Bacterial β-glucuronidases are produced by several bacterial species of the human intestinal microbiota. They can reactivate substances that were previously inactivated via glucuronidation (e.g. hormones, toxins, medications). Some level of β-glucuronidase activity is essential for normal recirculation of compounds such as vitamin D, bilirubin, thyroid hormones, and oestrogens. Increased β-glucuronidase activity may enhance enterohepatic recirculation of toxins, steroid hormones, pharmaceuticals, or carcinogens. Reduced activity can impair intestinal reabsorption.

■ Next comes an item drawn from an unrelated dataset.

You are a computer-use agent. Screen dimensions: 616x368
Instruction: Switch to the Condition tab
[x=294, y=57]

The bacterial strains that process glucuronides in the human intestine primarily include Bacteroidetes, Firmicutes, Actinobacteria, and Proteobacteria. Members of the Bacteroidetes and Firmicutes strains are dominant in the human intestinal microbiota and constitute the main source of microbial β-glucuronidases. Changes in β-glucuronidase activity may contribute to the development of inflammatory and malignant intestinal diseases. Modulation of this enzymatic activity is possible through dietary interventions or the administration of prebiotics and probiotics.

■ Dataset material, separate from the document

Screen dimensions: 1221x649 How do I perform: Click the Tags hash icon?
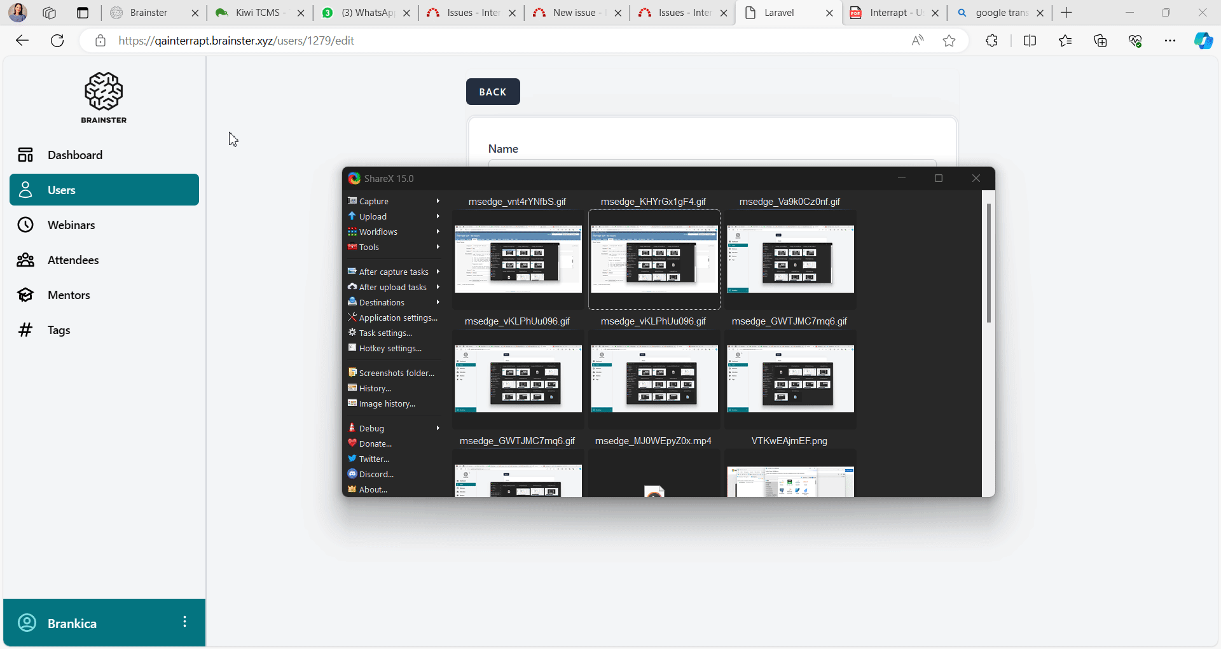tap(25, 330)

Carbohydrates are the main substrate for short-chain fatty acid production. Anaerobic intestinal bacteria are crucial for the synthesis of short-chain fatty acids. Commonly occurring faecal bacteria include representatives of the genera Clostridium, Bacteroides, Bifidobacterium, Eubacterium, Escherichia, Lactobacillus, Propionibacterium and Streptococcus. Short-chain fatty acids and their salts result from microbial fermentation of indigestible plant polysaccharides. The most physiologically relevant short-chain fatty acids are acetic acid (acetate), propionic acid (propionate) and butyric acid (butyrate). They are rapidly absorbed and metabolised in various tissues.

In adults with a physiologically stable microbiota and a balanced diet, short-chain fatty acids are produced in a largely consistent ratio and can be detected in the stool. The composition of short-chain fatty acids typically consists of approximately 60% acetic acid, 20-25% propionic acid, and 15-20% butyric acid, which corresponds to a ratio of about 3:1:1. High concentrations of short-chain fatty acids in the faeces – for example, as a result of carbohydrate malabsorption – can lead to sticky stools and increased intestinal motility, which may manifest as diarrhoea and cramps.